Perhaps more worrisome, monthly active users dropped by more than two-thirds, from 90 million to just 23 million. This indicates that Wish had minimal customer retention. Despite having huge marketing expenses to acquire customers in 2020 and 2021, these customers failed to stick around as soon as ContextLogic lowered its promotional budget.

To the company’s credit, it has slashed operating expenses to try to stem the bleeding. However, the drop in revenues and profit margins was so great as to largely counter any benefit from the cost reductions; net loss was only reduced from $111 million to $90 million, and adjusted EBITDA barely improved at all.

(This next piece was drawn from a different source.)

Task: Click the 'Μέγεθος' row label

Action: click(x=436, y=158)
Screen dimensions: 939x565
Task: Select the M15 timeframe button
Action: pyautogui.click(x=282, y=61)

The silver lining here is that free cash flow improved to -$67 million from greater than -$200 million in the same period of 2021. At this expense rate, figuring some seasonality in Q4, ContextLogic should be able to get its FCF burn to less than $250 million annually, which would give it almost four years of runway to keep operating based off its current cash and marketable securities balance.

WISH Stock Verdict

Four years is a lot of time in e-commerce. And the business still has a brand of some reputation along with considerable resources in areas such as logistics. Give all this plus nearly a billion dollars of cash to the right CEO, and you could see something good happen here.

Will ContextLogic be able to find the right CEO who can turn things around? And how possible is a turnaround in these trying economic times? It’s going to be a challenge for whoever the new CEO ends up being.

That said, I will say that the negative enterprise value gives some leeway to investors here. Even if ContextLogic is still operating poorly this time next year, there’s probably still going to be something like $700 million of cash left on the balance sheet at that time.

Meanwhile, the market cap is around $775 million today following Tuesday’s rout. Maybe the market cap drops to $700 million or even $600 million. But it probably won’t go all that far below cash, at least not until we see who the new CEO is and what plans they may come up with to try to turn things around.

I’d also point out that short interest is greater than 11% of the float right now. While there are plenty of reasons to be skeptical of a long position in ContextLogic, staying outright short seems a tad aggressive given that shares are already trading below cash. I wouldn’t be at all surprised to see the stock bounce back up toward $1.50 if there’s positive news in terms of the company’s strategic direction going forward, or sentiment picks up for beaten-down e-commerce stocks more generally.

WISH stock is highly speculative and not something I’d be excited about owning personally. That said, the risk/reward seems reasonably balanced in the medium-term and the cash balance gives the company far more room to maneuver than most other stocks that are down more than 90% off their highs.

As such, I’m no longer bearish on ContextLogic. But, I’d need to see positive operating momentum with the business to move past a hold rating on shares.